### WHAT YOU SHOULD DO:
Report each line of the data that includes the word "agent".
** Opening DATA TO EXAMINE block **
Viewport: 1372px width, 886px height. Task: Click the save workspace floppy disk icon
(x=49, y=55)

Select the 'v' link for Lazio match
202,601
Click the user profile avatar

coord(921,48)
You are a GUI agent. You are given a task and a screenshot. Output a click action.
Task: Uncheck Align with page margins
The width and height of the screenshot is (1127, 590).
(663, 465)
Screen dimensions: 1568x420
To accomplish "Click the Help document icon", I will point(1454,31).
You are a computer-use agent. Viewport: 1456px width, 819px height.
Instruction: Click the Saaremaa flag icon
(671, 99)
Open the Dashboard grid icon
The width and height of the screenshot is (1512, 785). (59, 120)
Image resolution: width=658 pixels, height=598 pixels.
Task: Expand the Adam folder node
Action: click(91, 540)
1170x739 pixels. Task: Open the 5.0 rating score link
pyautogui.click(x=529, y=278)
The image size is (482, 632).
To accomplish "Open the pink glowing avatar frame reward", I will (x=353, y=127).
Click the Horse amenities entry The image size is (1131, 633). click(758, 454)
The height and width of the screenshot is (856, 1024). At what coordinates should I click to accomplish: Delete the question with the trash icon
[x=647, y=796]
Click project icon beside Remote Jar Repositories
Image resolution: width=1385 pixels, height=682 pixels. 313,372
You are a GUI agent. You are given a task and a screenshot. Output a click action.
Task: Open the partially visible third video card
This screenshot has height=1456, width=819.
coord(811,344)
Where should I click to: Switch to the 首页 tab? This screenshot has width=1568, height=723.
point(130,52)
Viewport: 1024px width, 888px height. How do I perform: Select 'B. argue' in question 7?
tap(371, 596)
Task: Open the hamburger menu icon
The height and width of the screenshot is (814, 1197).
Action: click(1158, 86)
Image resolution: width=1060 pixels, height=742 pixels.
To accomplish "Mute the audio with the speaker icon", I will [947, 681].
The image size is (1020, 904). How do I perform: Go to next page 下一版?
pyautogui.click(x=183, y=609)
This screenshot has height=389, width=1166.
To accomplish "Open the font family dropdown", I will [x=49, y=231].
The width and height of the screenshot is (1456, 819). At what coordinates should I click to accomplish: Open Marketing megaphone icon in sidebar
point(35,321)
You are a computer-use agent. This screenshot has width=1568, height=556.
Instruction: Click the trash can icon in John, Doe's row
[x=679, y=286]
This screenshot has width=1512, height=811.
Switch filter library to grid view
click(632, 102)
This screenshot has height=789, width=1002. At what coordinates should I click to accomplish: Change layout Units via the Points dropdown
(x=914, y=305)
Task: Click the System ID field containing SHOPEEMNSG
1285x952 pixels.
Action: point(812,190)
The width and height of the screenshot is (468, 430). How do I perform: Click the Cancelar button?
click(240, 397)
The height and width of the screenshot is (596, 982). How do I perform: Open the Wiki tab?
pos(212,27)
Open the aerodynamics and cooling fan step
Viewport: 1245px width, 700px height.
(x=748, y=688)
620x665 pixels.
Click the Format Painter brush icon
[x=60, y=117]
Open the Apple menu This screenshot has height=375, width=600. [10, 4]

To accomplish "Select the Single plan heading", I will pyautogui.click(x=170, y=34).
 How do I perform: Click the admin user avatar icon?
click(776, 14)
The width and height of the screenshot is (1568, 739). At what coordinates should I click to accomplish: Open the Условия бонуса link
** Closing DATA TO EXAMINE block **
### RESPONSE:
You are a GUI agent. You are given a task and a screenshot. Output a click action.
You are a computer-use agent. Viewport: 1456px width, 819px height.
You are a GUI agent. You are given a task and a screenshot. Output a click action.
You are a computer-use agent. This screenshot has width=1568, height=556.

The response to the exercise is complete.